Klarer Wahlsieger

Lesedauer: 8 Minuten

Die vorläufigen Ergebnisse der beiden Landtagswahlen vom 14. März lassen einige Parteien enttäuscht zurück. Woran sich die SPD schon lange gewöhnt hat, traf die CDU nun mit voller Härte. Im Südwesten fuhr sie zeitgleich zweimal die schwächsten Ergebnisse ihrer Geschichte ein. Währenddessen freuen sich andere über das schwächliche Ergebnis der AfD. Dass davon vor allem das Nichtwählerlager profitiert, scheinen viele zu übersehen.

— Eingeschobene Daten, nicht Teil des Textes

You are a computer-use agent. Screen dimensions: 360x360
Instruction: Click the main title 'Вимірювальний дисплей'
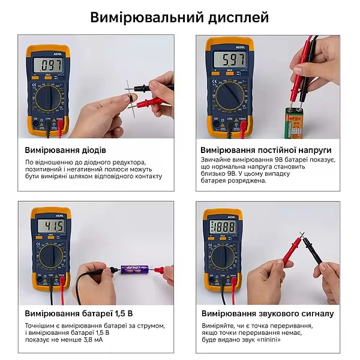(x=179, y=17)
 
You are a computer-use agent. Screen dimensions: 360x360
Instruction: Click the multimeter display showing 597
(x=224, y=60)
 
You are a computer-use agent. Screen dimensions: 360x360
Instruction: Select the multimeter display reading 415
(x=51, y=226)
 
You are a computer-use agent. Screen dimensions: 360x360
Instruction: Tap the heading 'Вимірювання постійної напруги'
(x=266, y=150)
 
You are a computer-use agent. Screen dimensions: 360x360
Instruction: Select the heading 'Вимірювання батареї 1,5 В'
(x=79, y=313)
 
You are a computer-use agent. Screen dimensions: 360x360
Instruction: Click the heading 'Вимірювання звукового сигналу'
(x=267, y=313)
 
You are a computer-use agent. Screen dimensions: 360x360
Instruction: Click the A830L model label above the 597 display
(x=224, y=46)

Die Landtagswahlen in Baden-Württemberg und in Rheinland-Pfalz sind mit einem eindeutigen Ergebnis zu Ende gegangen: Die bisherigen Regierungschefs wurden bestätigt, viele andere Parteien abgestraft. In Rheinland-Pfalz kann Malu Dreyer wohl bequem in der Ampelkoaliton weiterregieren. Das letzte Wort ist in Baden-Württemberg hingegen noch nicht gesprochen. Winfried Kretschmann kann sich aussuchen, ob er die geschäftsführende Große Koalition weiterführt oder ob er sich ebenfalls auf das Experiment Ampel einlässt. In beiden Bundesländern fuhr die CDU ein desaströses Ergebnis ein. Besonders im Ländle dürfte das die Konservativen schmerzen. Immerhin haben sie dort zweitweise ohne Koalitionspartner mit einer absoluten Mehrheit regiert. Doch diese Zeiten sind lange vorbei.

Klatsche für Rechts

Wenig Grund zur Freude hatte bei der Wahl auch die AfD. Man gab sich in Interviews zwar gewollt locker und redete das Ergebnis schön, an der Realität ändert das aber wenig: Die AfD hat ordentlich an Wählern verloren. Die Zweistelligkeit ist in beiden Bundesländern dahin. Als sich an diesem Wahlabend bei den ersten Prognosen die Balken bewegten, da sorgte das schwache Ergebnis der Rechtspopulisten bei vielen wahrscheinlich für Erleichterung. Trotz Pandemiemüdigkeit und einem wachsenden Verdruss in der Bevölkerung gegen die Corona-Schutzmaßnahmen konnte die AfD weit weniger Wähler mobilisieren als noch vor fünf Jahren.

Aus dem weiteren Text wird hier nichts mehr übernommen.